:: Provided records ::
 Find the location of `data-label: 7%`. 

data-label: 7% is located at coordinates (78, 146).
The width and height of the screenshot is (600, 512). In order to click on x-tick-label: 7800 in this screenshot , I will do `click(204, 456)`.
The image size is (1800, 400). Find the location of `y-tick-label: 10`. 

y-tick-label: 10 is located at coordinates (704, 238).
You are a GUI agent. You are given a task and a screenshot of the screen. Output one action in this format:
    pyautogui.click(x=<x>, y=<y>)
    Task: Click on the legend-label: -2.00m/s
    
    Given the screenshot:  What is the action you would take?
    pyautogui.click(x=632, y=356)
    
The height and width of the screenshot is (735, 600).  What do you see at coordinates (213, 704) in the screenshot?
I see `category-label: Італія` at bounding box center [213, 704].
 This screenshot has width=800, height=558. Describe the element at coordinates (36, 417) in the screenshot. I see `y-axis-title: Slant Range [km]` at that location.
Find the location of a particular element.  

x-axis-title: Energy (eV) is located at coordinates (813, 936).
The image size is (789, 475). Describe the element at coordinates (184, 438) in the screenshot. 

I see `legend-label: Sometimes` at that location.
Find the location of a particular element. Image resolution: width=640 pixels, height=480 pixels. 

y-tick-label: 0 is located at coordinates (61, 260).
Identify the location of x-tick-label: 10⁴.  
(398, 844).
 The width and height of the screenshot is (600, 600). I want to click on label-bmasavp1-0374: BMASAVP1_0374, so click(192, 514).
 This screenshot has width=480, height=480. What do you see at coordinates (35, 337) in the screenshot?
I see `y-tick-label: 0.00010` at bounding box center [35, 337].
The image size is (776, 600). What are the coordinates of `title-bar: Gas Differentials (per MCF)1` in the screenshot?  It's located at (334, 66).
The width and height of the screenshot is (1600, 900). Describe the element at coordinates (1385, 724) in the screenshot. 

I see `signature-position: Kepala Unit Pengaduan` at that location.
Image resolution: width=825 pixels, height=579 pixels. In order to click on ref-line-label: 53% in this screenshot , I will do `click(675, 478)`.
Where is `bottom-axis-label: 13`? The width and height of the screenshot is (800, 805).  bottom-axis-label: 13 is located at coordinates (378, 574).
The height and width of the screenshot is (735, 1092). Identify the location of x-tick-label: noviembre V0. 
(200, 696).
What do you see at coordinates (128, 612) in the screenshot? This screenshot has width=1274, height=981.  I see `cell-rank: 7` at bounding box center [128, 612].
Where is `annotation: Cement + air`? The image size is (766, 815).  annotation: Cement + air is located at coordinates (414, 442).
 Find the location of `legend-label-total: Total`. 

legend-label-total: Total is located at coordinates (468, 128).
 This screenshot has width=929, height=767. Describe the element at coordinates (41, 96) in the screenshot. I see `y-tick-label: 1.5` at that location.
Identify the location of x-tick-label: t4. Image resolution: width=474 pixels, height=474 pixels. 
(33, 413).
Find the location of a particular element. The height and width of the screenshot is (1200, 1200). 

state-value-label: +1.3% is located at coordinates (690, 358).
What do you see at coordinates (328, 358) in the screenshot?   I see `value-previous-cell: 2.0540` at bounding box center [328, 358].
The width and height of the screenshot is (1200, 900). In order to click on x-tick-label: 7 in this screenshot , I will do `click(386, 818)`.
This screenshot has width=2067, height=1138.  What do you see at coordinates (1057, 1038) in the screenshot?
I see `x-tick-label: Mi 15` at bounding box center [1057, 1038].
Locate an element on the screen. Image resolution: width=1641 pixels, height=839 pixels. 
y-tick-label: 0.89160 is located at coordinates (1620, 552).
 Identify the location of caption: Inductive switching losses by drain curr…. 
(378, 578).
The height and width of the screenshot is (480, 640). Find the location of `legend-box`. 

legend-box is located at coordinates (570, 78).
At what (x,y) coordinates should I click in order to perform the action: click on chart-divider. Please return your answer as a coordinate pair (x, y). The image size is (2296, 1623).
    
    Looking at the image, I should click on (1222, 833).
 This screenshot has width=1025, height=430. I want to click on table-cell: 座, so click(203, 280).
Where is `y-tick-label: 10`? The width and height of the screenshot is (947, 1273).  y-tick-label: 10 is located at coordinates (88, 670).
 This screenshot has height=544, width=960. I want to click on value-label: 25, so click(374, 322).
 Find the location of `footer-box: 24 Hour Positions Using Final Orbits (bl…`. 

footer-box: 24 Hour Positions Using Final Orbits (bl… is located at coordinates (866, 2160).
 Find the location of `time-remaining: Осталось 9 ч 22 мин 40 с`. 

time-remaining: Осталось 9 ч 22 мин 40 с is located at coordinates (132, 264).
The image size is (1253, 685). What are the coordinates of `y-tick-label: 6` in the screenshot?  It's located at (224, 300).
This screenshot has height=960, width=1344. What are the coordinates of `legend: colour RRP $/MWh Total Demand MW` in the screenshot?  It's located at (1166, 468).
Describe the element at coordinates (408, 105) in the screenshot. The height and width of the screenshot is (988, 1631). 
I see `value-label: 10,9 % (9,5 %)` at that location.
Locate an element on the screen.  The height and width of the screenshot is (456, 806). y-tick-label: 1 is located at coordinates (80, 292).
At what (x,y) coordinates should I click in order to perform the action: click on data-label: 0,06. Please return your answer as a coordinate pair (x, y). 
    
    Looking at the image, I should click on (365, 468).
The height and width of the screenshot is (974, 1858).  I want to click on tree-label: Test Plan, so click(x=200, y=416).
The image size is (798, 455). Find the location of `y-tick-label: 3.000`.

:: What needs to be done ::
Recast every line of the records above as a Markdown table with the columns Row and Line, numbering the rows in order and leaving out blank lines.

:: Exercise answer ::
| Row | Line |
|---|---|
| 1 |  Find the location of `data-label: 7%`.  |
| 2 | data-label: 7% is located at coordinates (78, 146). |
| 3 | The width and height of the screenshot is (600, 512). In order to click on x-tick-label: 7800 in this screenshot , I will do `click(204, 456)`. |
| 4 | The image size is (1800, 400). Find the location of `y-tick-label: 10`.  |
| 5 | y-tick-label: 10 is located at coordinates (704, 238). |
| 6 | You are a GUI agent. You are given a task and a screenshot of the screen. Output one action in this format: |
| 7 |     pyautogui.click(x=<x>, y=<y>) |
| 8 |     Task: Click on the legend-label: -2.00m/s |
| 9 |     Given the screenshot:  What is the action you would take? |
| 10 |     pyautogui.click(x=632, y=356) |
| 11 | The height and width of the screenshot is (735, 600).  What do you see at coordinates (213, 704) in the screenshot? |
| 12 | I see `category-label: Італія` at bounding box center [213, 704]. |
| 13 |  This screenshot has width=800, height=558. Describe the element at coordinates (36, 417) in the screenshot. I see `y-axis-title: Slant Range [km]` at that location. |
| 14 | Find the location of a particular element.   |
| 15 | x-axis-title: Energy (eV) is located at coordinates (813, 936). |
| 16 | The image size is (789, 475). Describe the element at coordinates (184, 438) in the screenshot.  |
| 17 | I see `legend-label: Sometimes` at that location. |
| 18 | Find the location of a particular element. Image resolution: width=640 pixels, height=480 pixels.  |
| 19 | y-tick-label: 0 is located at coordinates (61, 260). |
| 20 | Identify the location of x-tick-label: 10⁴.   |
| 21 | (398, 844). |
| 22 |  The width and height of the screenshot is (600, 600). I want to click on label-bmasavp1-0374: BMASAVP1_0374, so click(192, 514). |
| 23 |  This screenshot has width=480, height=480. What do you see at coordinates (35, 337) in the screenshot? |
| 24 | I see `y-tick-label: 0.00010` at bounding box center [35, 337]. |
| 25 | The image size is (776, 600). What are the coordinates of `title-bar: Gas Differentials (per MCF)1` in the screenshot?  It's located at (334, 66). |
| 26 | The width and height of the screenshot is (1600, 900). Describe the element at coordinates (1385, 724) in the screenshot.  |
| 27 | I see `signature-position: Kepala Unit Pengaduan` at that location. |
| 28 | Image resolution: width=825 pixels, height=579 pixels. In order to click on ref-line-label: 53% in this screenshot , I will do `click(675, 478)`. |
| 29 | Where is `bottom-axis-label: 13`? The width and height of the screenshot is (800, 805).  bottom-axis-label: 13 is located at coordinates (378, 574). |
| 30 | The height and width of the screenshot is (735, 1092). Identify the location of x-tick-label: noviembre V0.  |
| 31 | (200, 696). |
| 32 | What do you see at coordinates (128, 612) in the screenshot? This screenshot has width=1274, height=981.  I see `cell-rank: 7` at bounding box center [128, 612]. |
| 33 | Where is `annotation: Cement + air`? The image size is (766, 815).  annotation: Cement + air is located at coordinates (414, 442). |
| 34 |  Find the location of `legend-label-total: Total`.  |
| 35 | legend-label-total: Total is located at coordinates (468, 128). |
| 36 |  This screenshot has width=929, height=767. Describe the element at coordinates (41, 96) in the screenshot. I see `y-tick-label: 1.5` at that location. |
| 37 | Identify the location of x-tick-label: t4. Image resolution: width=474 pixels, height=474 pixels.  |
| 38 | (33, 413). |
| 39 | Find the location of a particular element. The height and width of the screenshot is (1200, 1200).  |
| 40 | state-value-label: +1.3% is located at coordinates (690, 358). |
| 41 | What do you see at coordinates (328, 358) in the screenshot?   I see `value-previous-cell: 2.0540` at bounding box center [328, 358]. |
| 42 | The width and height of the screenshot is (1200, 900). In order to click on x-tick-label: 7 in this screenshot , I will do `click(386, 818)`. |
| 43 | This screenshot has width=2067, height=1138.  What do you see at coordinates (1057, 1038) in the screenshot? |
| 44 | I see `x-tick-label: Mi 15` at bounding box center [1057, 1038]. |
| 45 | Locate an element on the screen. Image resolution: width=1641 pixels, height=839 pixels.  |
| 46 | y-tick-label: 0.89160 is located at coordinates (1620, 552). |
| 47 |  Identify the location of caption: Inductive switching losses by drain curr….  |
| 48 | (378, 578). |
| 49 | The height and width of the screenshot is (480, 640). Find the location of `legend-box`.  |
| 50 | legend-box is located at coordinates (570, 78). |
| 51 | At what (x,y) coordinates should I click in order to perform the action: click on chart-divider. Please return your answer as a coordinate pair (x, y). The image size is (2296, 1623). |
| 52 |     Looking at the image, I should click on (1222, 833). |
| 53 |  This screenshot has width=1025, height=430. I want to click on table-cell: 座, so click(203, 280). |
| 54 | Where is `y-tick-label: 10`? The width and height of the screenshot is (947, 1273).  y-tick-label: 10 is located at coordinates (88, 670). |
| 55 |  This screenshot has height=544, width=960. I want to click on value-label: 25, so click(374, 322). |
| 56 |  Find the location of `footer-box: 24 Hour Positions Using Final Orbits (bl…`.  |
| 57 | footer-box: 24 Hour Positions Using Final Orbits (bl… is located at coordinates (866, 2160). |
| 58 |  Find the location of `time-remaining: Осталось 9 ч 22 мин 40 с`.  |
| 59 | time-remaining: Осталось 9 ч 22 мин 40 с is located at coordinates (132, 264). |
| 60 | The image size is (1253, 685). What are the coordinates of `y-tick-label: 6` in the screenshot?  It's located at (224, 300). |
| 61 | This screenshot has height=960, width=1344. What are the coordinates of `legend: colour RRP $/MWh Total Demand MW` in the screenshot?  It's located at (1166, 468). |
| 62 | Describe the element at coordinates (408, 105) in the screenshot. The height and width of the screenshot is (988, 1631).  |
| 63 | I see `value-label: 10,9 % (9,5 %)` at that location. |
| 64 | Locate an element on the screen.  The height and width of the screenshot is (456, 806). y-tick-label: 1 is located at coordinates (80, 292). |
| 65 | At what (x,y) coordinates should I click in order to perform the action: click on data-label: 0,06. Please return your answer as a coordinate pair (x, y).  |
| 66 |     Looking at the image, I should click on (365, 468). |
| 67 | The height and width of the screenshot is (974, 1858).  I want to click on tree-label: Test Plan, so click(x=200, y=416). |
| 68 | The image size is (798, 455). Find the location of `y-tick-label: 3.000`. |